Adidas Scope GTX (II)

Publié le 23 Août 2015

Retour sur ce modèle après une utilisation pour de la vraie escalade en "grosses". Après avoir fait de la haute montagne régulièrement jusqu'en 2001, cela fait une quinzaine d'années que j'ai un peu délaissé les courses d'altitude nécéssitant à la fois un sac lourd et une marche d'approche longue en grosses chaussures. Aujourd'hui, je suis prêt à repartir en altitude avec ce modèle de chaussure. Certes, l'inconvénient principal reste la tige très basse pour les marches dans la neige et il faut une guêtre bien ajustée et bien fixée pour ne pas avoir le désagrément des pieds mouillés. Mais pour le reste, c'est vraiment du tout bon.
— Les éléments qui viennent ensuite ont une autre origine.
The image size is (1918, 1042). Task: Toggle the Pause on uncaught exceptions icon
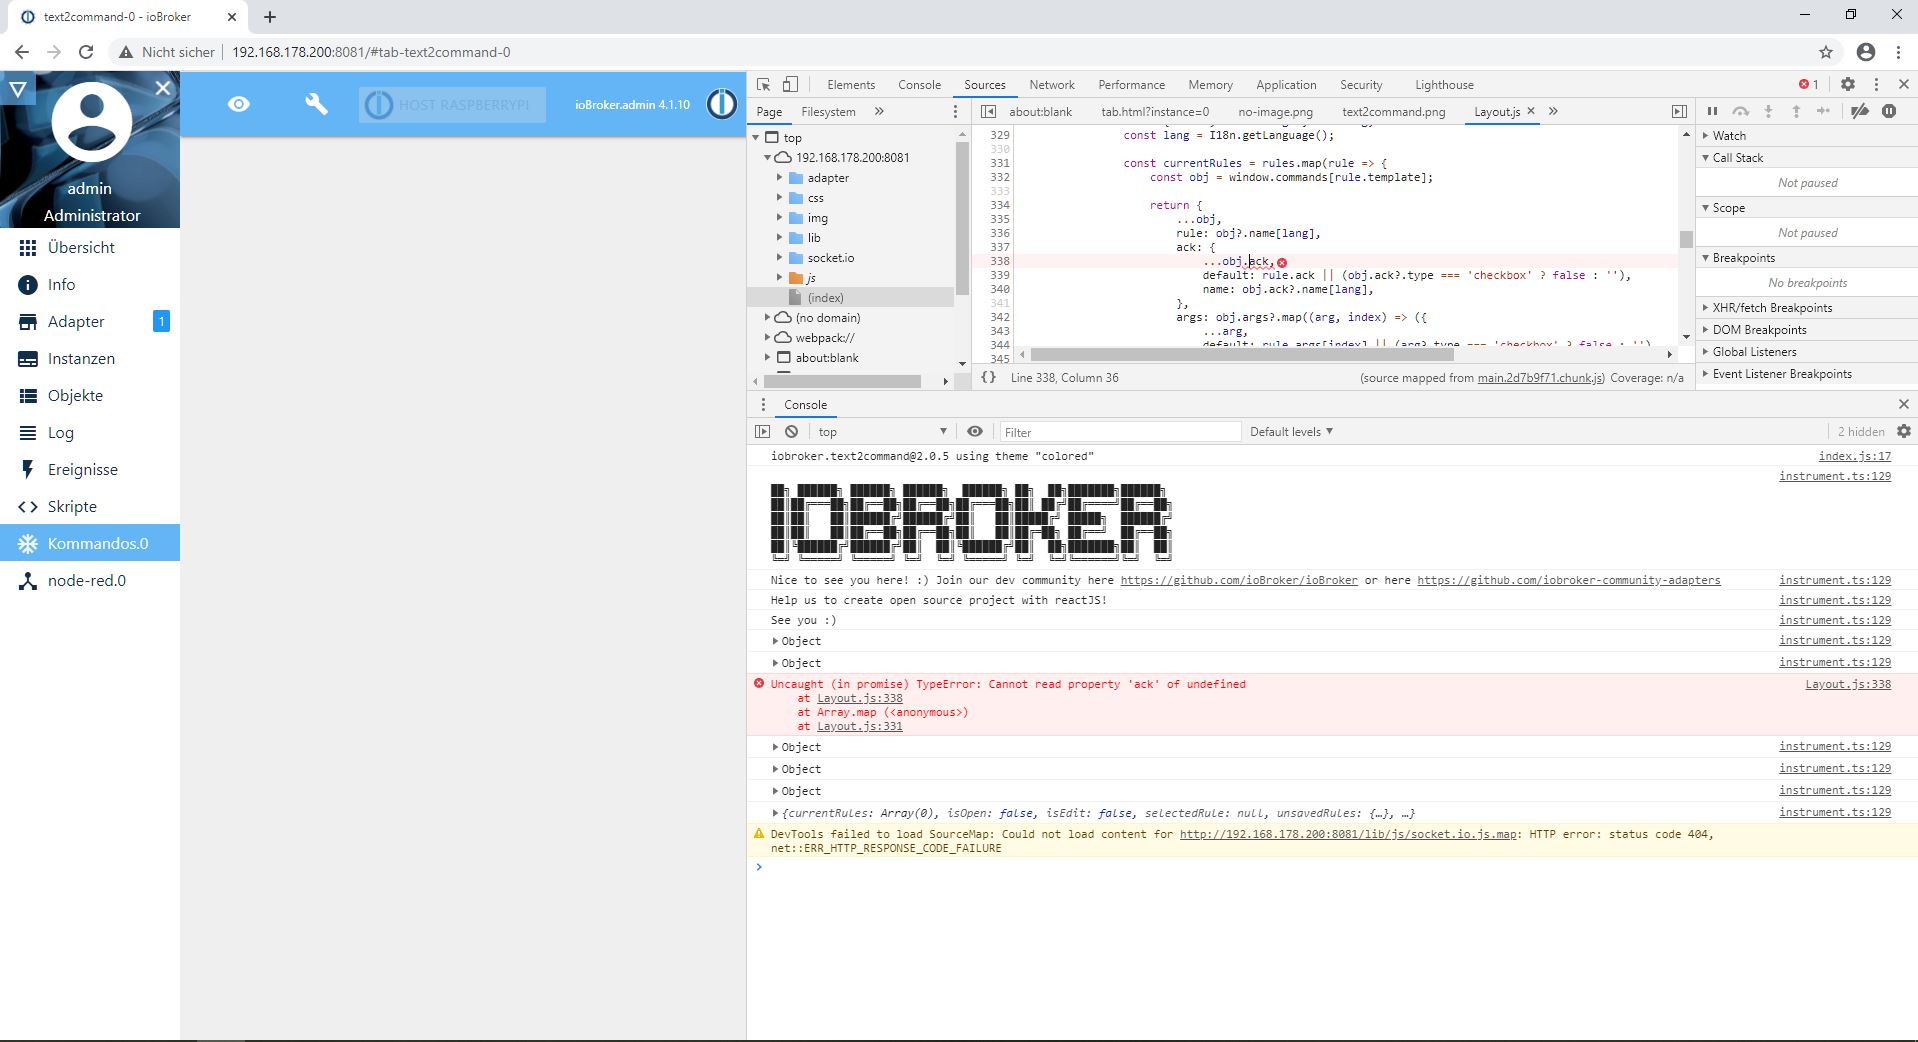pos(1889,111)
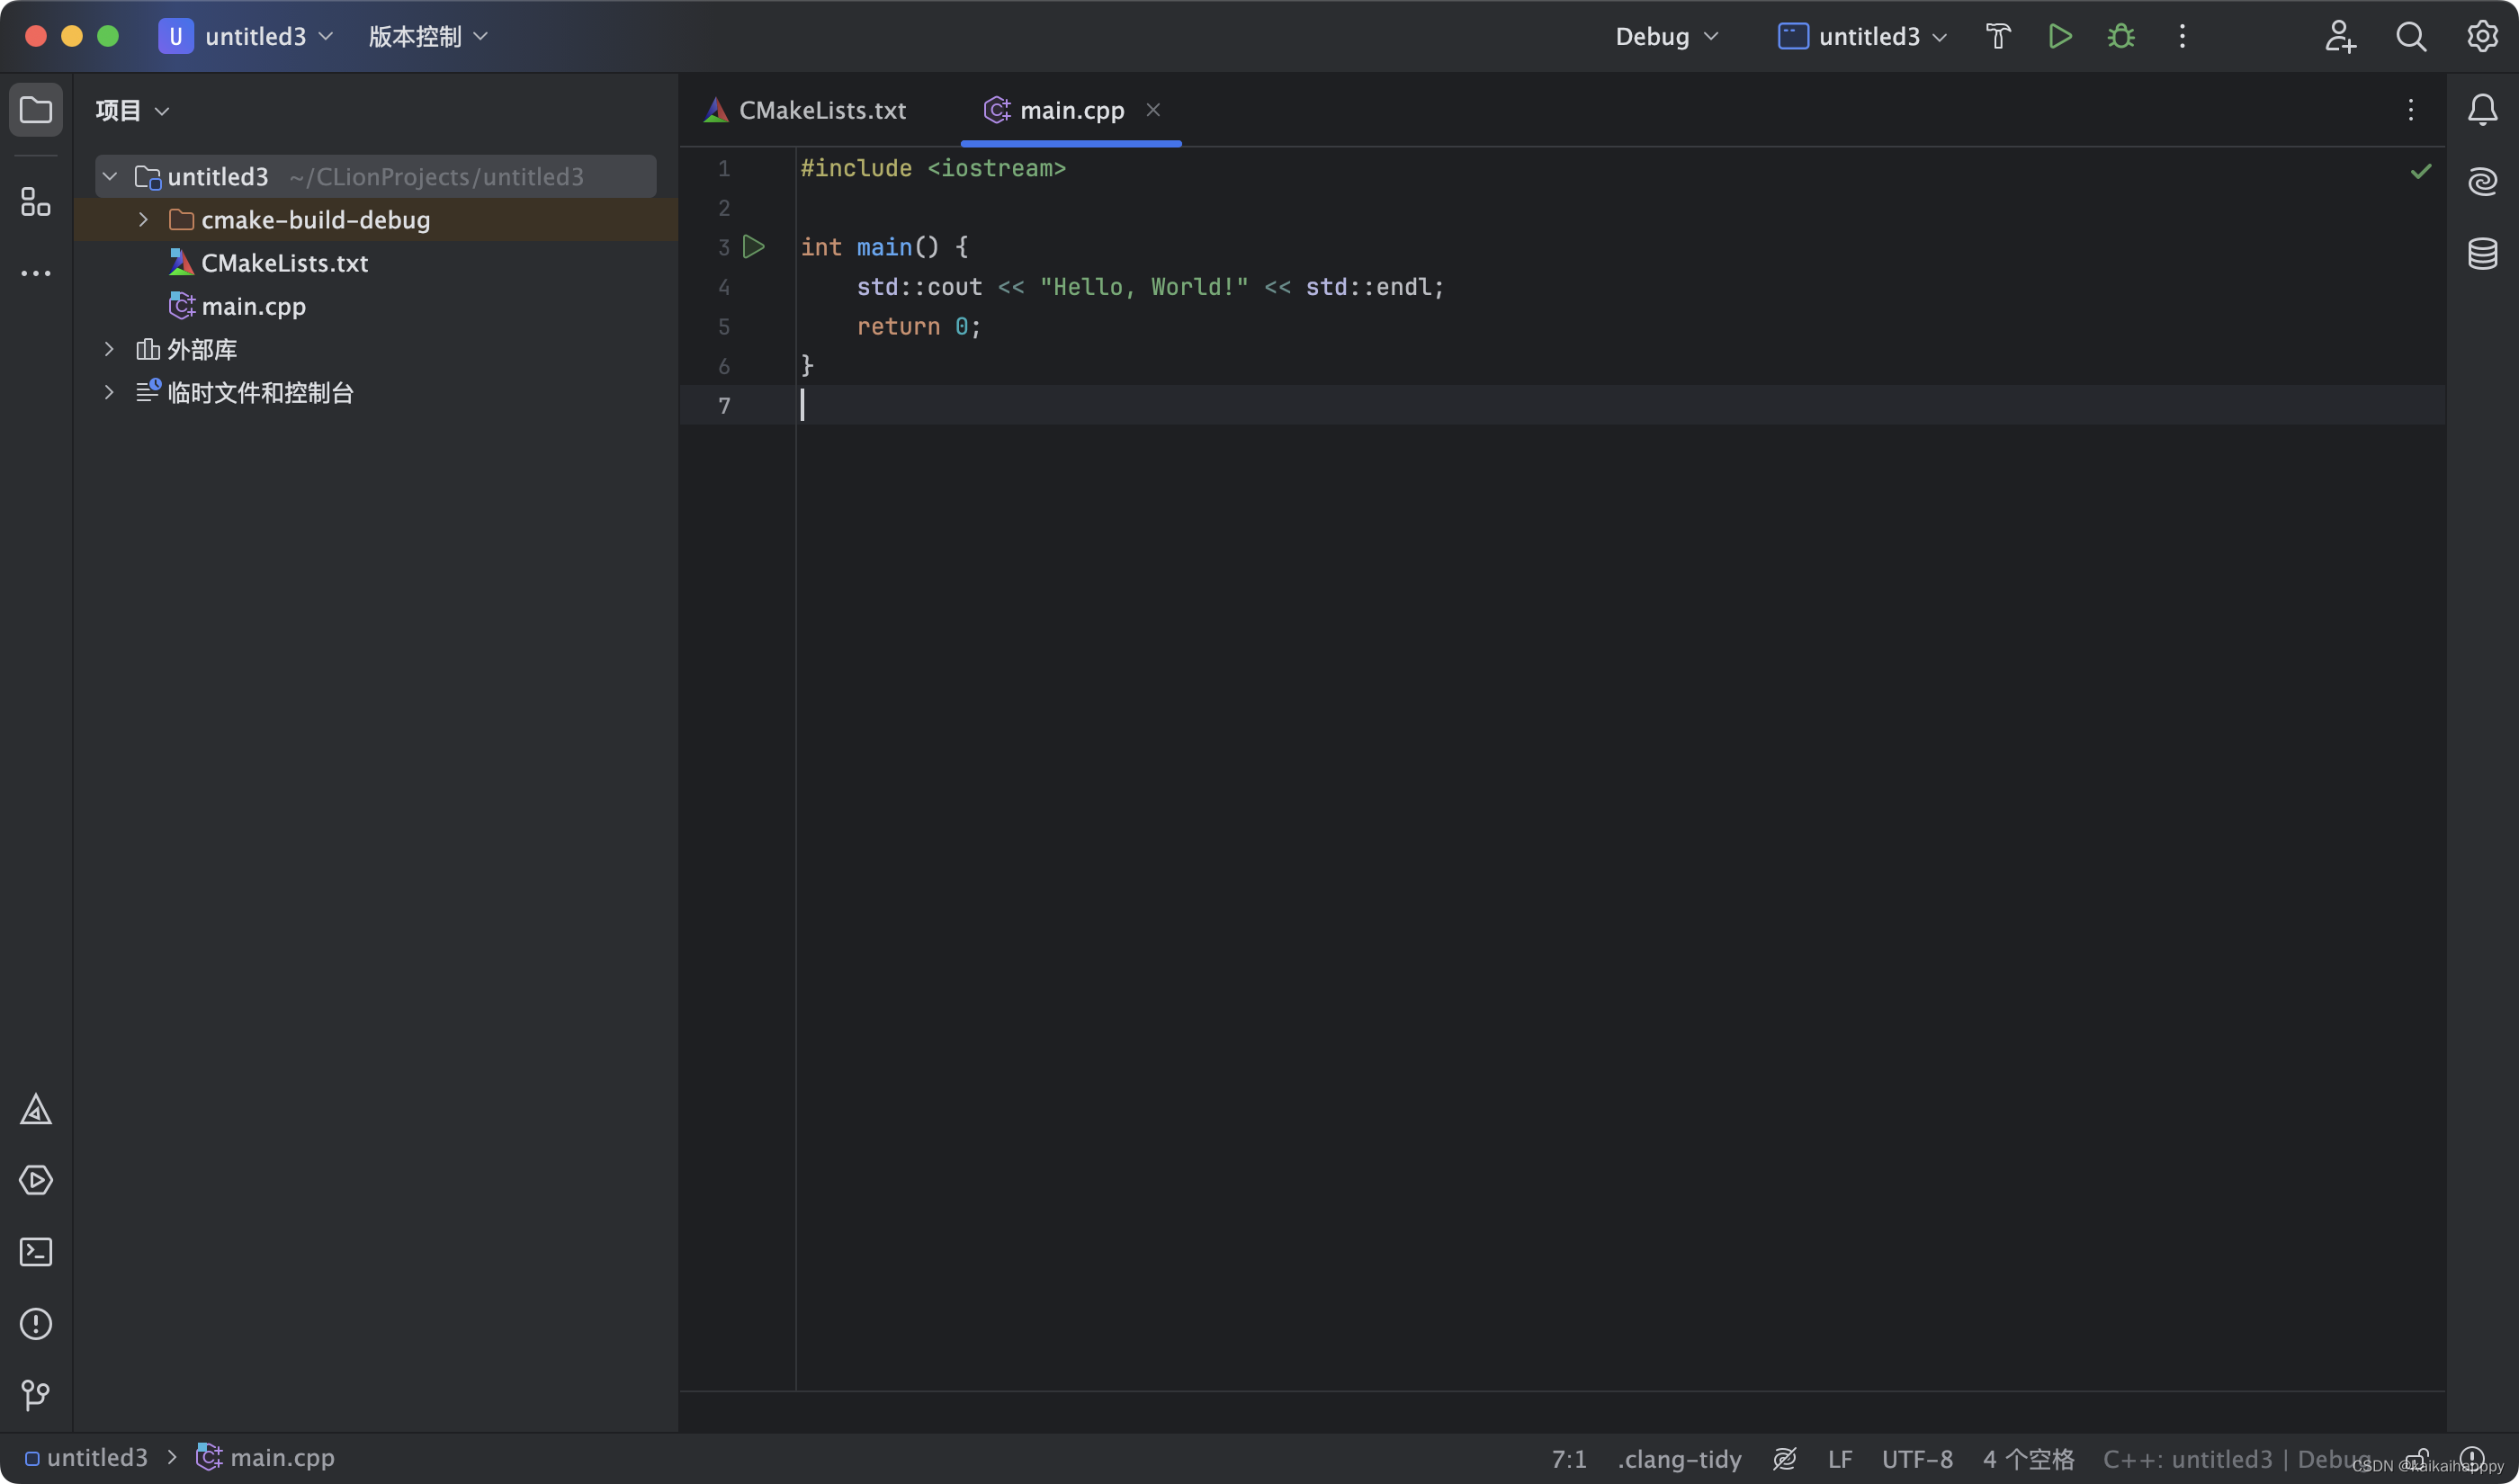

J'ai enfin trouvé la rigidité suffisante pour grimper avec (testé en tête jusqu'au 6a sur du granit et ça passe presque aussi bien qu'avec des chaussons), la légèreté pour les longues marches (aucun souci, testé jusqu'à 2500 m de dénivelé) et l'amorti pour les descentes (la semelle Adiprene au talon joue parfaitement son rôle) qui me manquait vraiment dans les grosses chaussures (ça a dû évoluer depuis, je suis un peu largué).

Les Scope sur les Ecandies

Les Scope sur les Ecandies

Je ne suis pas suffisamment expert pour donner davantage de détails mais si je devais partir faire une course comme la traversée de la Meije que j'ai déjà faite avec "l'artillerie lourde" en 1998 (c'est d'ailleurs un projet perso que de relier la Bérarde à la Grave par le sommet de la Meije à la demie-journée - i.e. en passant sous les douze heures - mais cette année, avec l'histoire du tunnel du Chambon...), je partirais avec les Scope aux pieds. Il y a sans doute d'autres modèles équivalents ; ce petit retour n'est donc nullement un test comparatif mais simplement un avis personnel sur l'utilisation d'un produit qui me satisfait pleinement.